Tydzień temu zacząłem nowy cykl. Docelowo miał być wspomagany połączeniem shotgana i storma, ale że po ostatnim cyklu została mi resztka nitroIIenergizer postanowiłem pierwszy tydzień na nim przelecieć. Wczoraj skończyło się nitro, a po pracy nie miałem czasu wpaść po shotgana, więc dzisiaj przed treningiem zarzuciłem kupiony na siłce shot napalmu ... i ku mojemu zdziwieniu myślałem że mnie rozYEAHbie.

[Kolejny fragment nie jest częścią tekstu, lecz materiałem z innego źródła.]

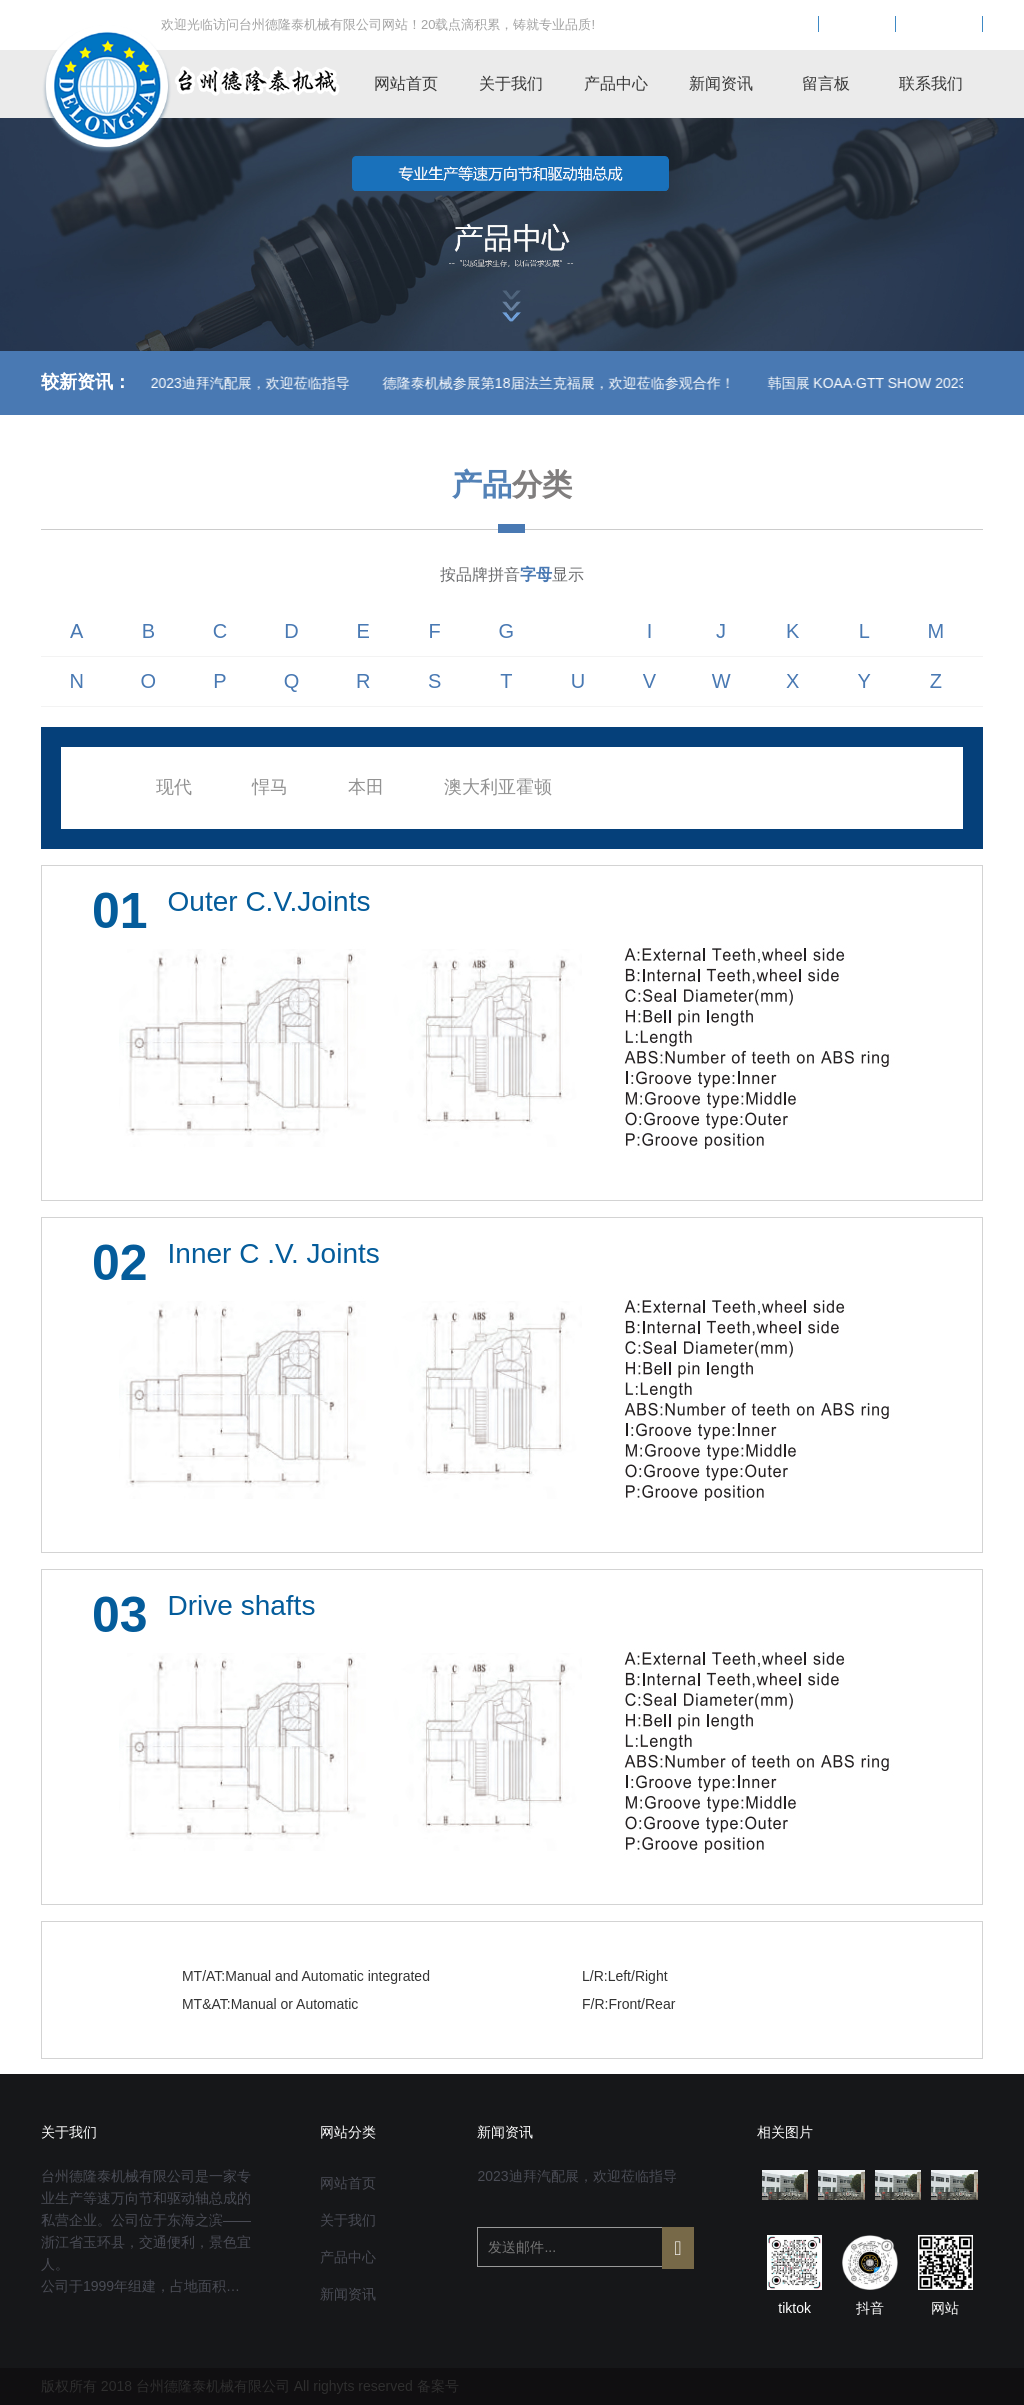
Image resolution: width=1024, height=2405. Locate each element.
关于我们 (511, 83)
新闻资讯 (721, 83)
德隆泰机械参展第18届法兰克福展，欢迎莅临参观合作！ (458, 383)
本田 (366, 787)
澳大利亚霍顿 (498, 787)
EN (857, 25)
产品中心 (616, 83)
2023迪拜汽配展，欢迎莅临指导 (576, 2176)
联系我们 (931, 83)
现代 (174, 787)
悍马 (270, 787)
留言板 (826, 83)
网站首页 (406, 83)
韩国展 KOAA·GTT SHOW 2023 (766, 383)
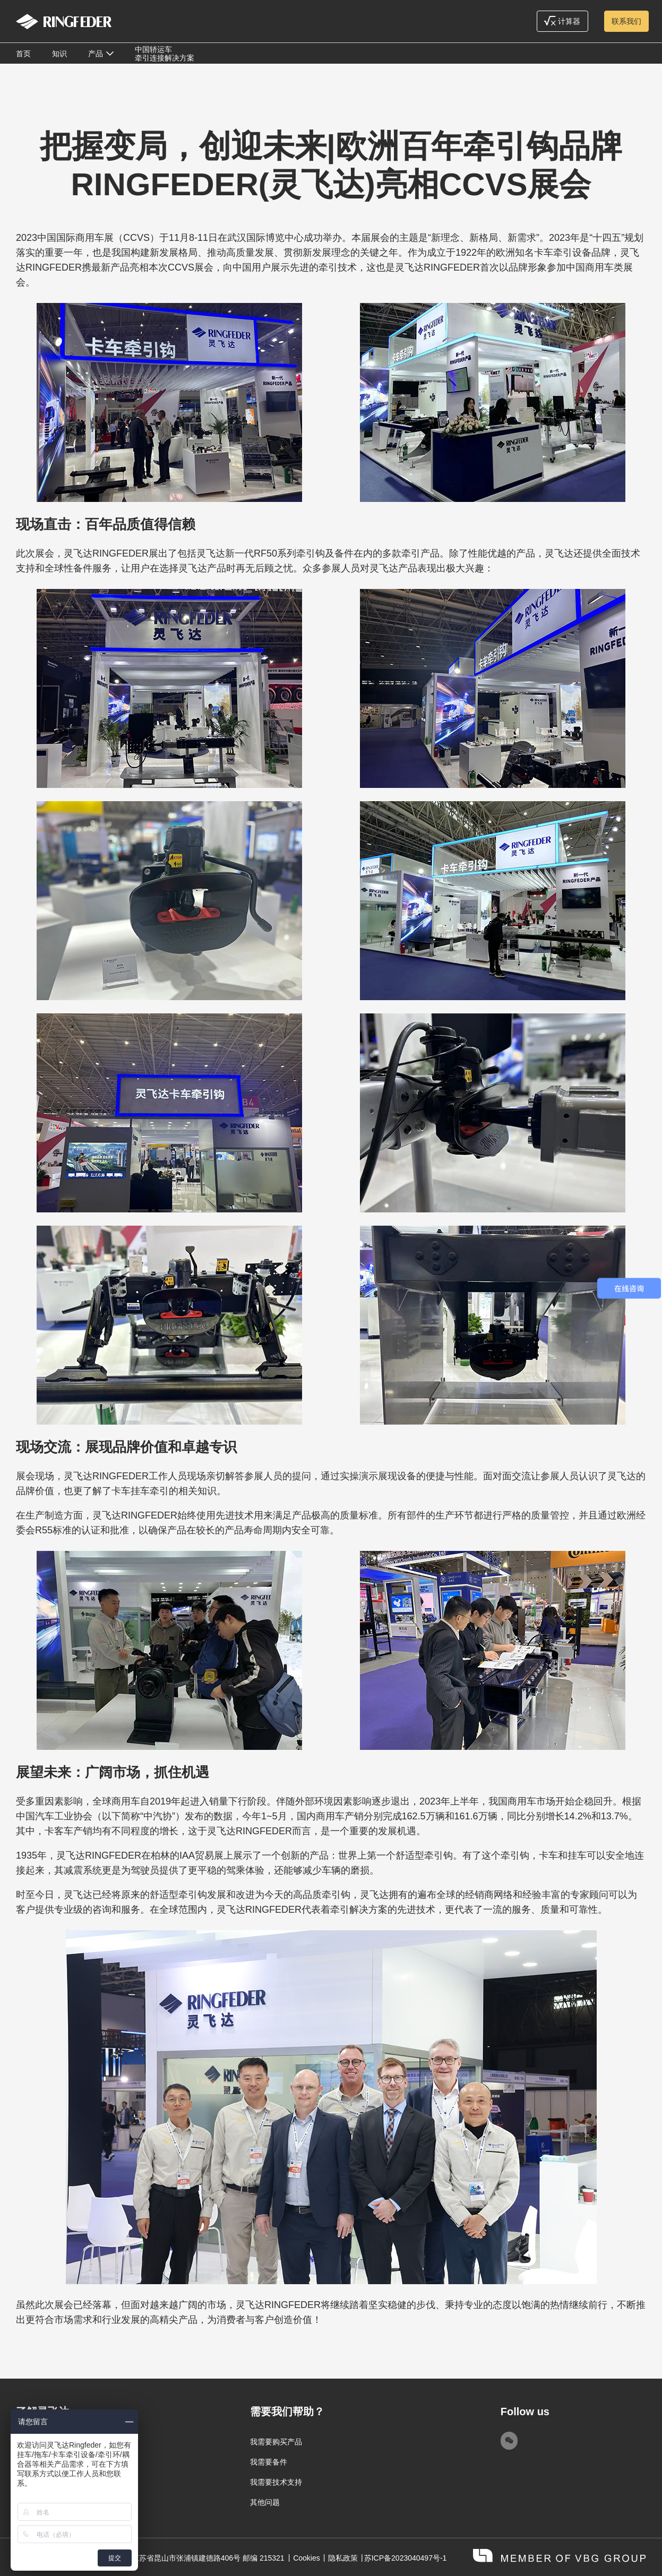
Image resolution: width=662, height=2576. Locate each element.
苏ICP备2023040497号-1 (405, 2558)
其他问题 (265, 2502)
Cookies (306, 2558)
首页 (23, 53)
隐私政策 (343, 2558)
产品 (95, 53)
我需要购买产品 (276, 2442)
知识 (59, 53)
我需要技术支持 (276, 2482)
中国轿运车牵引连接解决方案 (164, 53)
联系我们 (626, 21)
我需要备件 (268, 2462)
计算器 (562, 21)
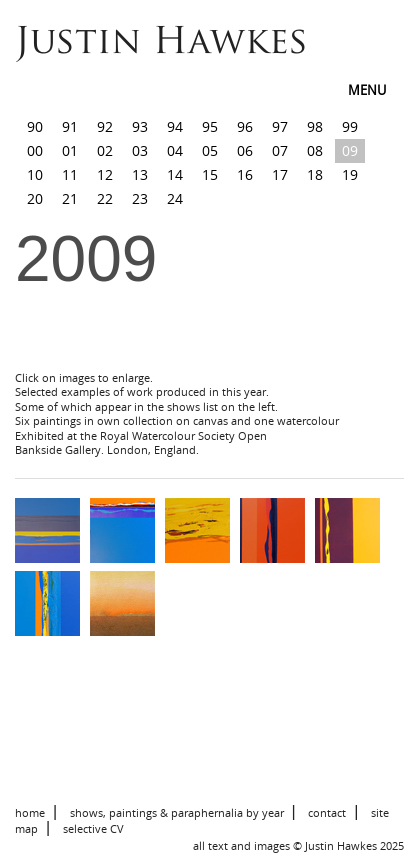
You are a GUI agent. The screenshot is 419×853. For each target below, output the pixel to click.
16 (245, 174)
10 (35, 174)
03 (140, 150)
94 (175, 126)
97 (280, 126)
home (30, 812)
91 (70, 126)
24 (175, 198)
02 (105, 150)
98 (315, 126)
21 (70, 198)
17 (280, 174)
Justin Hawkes (161, 44)
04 (175, 150)
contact (327, 812)
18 (315, 174)
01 (70, 150)
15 (210, 174)
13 (140, 174)
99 (350, 126)
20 (35, 198)
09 (350, 150)
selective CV (93, 828)
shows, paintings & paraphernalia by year (177, 812)
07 (280, 150)
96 (245, 126)
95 (210, 126)
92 (105, 126)
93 (140, 126)
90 (35, 126)
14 (175, 174)
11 (70, 174)
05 (210, 150)
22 (105, 198)
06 (245, 150)
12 (105, 174)
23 (140, 198)
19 (350, 174)
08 (315, 150)
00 (35, 150)
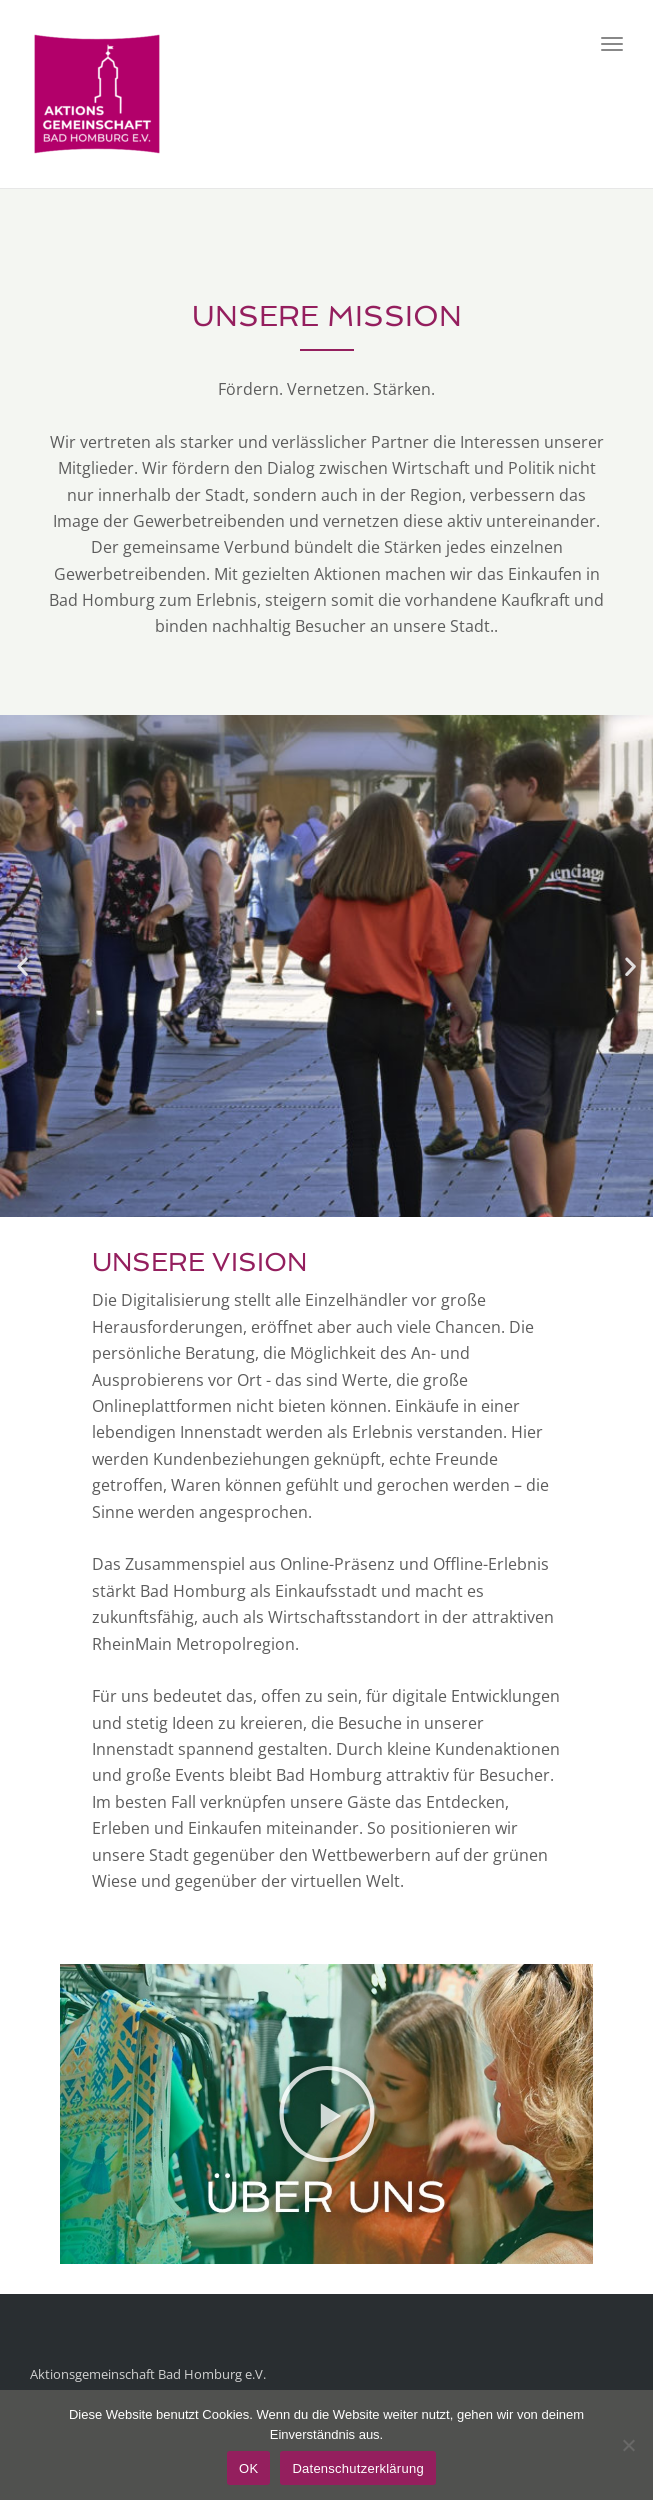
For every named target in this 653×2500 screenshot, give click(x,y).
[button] (22, 965)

Na początku serducho tak mi napier****ło, że myślałem że mi wyskoczy, pociłem się niesamowicie, a po mocniejszych seriach trudno było złapac oddech, a pobudzeie przechodziło niemalże w nieprzyjemne dzwonienie w uszach ... może to przez to, że miałem dzisiaj nogi, a po ciężkich przysiadach i martwym na prostych zawsze jest ciężko, chociaż nie łączyłbym tego jedynie z treningiem.
Podczas poprzedniego cyklu nitroIIenergizer pompowało bdb, ale pobudzenie i skupienie bez szału, chciałem zatem coś mocniejszego, natomiast dzisiejsze odczucia są takie, że trening naprawde miazga, ale momentami uczucie...nie wiem jak to nazwać - pobudzenia? - dzwonienie w uszach plus mega szybkie bicie serca bardziej dekoncentrowały i przeszkadzały niż pomagały w skupieniu.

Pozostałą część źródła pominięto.